Continue the news article about Queensland's new industrial manslaughter laws from its last sentence, leaving the data after it untouched.

- [Source passage]:
══════════════════════════════

ALA welcomes ‘tough’ Qld manslaughter laws

Australian Lawyers Alliance (ALA), Queensland’s new industrial manslaughter legislation,

The Australian Lawyers Alliance (ALA) has welcomed Queensland’s new industrial manslaughter legislation.

The state government passed legislation late last week to create a new offence: industrial manslaughter. The law aims to increase accountability for workplace safety.

Queensland Employment and Industrial Relations Minister Grace Grace told Parliament the legislation would send a clear message to employers that negligence is unacceptable.

The bill was introduced following last year’s tragedies at Dreamworld and Eagle Farm, which claimed a total of six lives.

Under the new laws, individuals found guilty of industrial manslaughter will face a maximum of 20 years’ imprisonment, while corporations could be fined up to $10 million.

ALA Queensland president Michelle James welcomed the changes.

“These important new protections help to establish Australia’s toughest regime of work health and safety laws and regulations in the state of Queensland,” Ms James said in a statement.

“In particular, the new offence of ‘negligence causing death’ significantly strengthens regulation and compliance around workplace health and safety.

“This new offence fills an obvious gap between the provisions of the Work Health and Safety Act and the Queensland Criminal Code, particularly in situations where someone is given a negligent direction or instruction to perform a task.

══════════════════════════════

- [The data]:
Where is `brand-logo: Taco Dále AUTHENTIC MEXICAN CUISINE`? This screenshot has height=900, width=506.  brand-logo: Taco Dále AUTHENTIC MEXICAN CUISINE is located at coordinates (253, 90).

══════════════════════════════

- [Answer section]:
“This is where a worker has been given instructions which are plainly contrary to appropriate safety practice and in which obvious safety concerns have been ignored.”

Ms James said the investigation and prosecution of executive officers will help to promote a culture of safety in corporations, to the benefit of employees and customers.

“The message is now clear: your workplace kills someone, you can spend some of the rest of your life in jail,” Ms James said.

“These upgraded laws are not just to the benefit of workers in workplaces. Visitors to workplaces can feel safer too, and safer workplaces means safer communities.

“The Dreamworld tragedy was in the context of many concerns about safety being ignored by the owners of the park. These laws will sharpen the focus on safety for all Queenslanders and tourists.”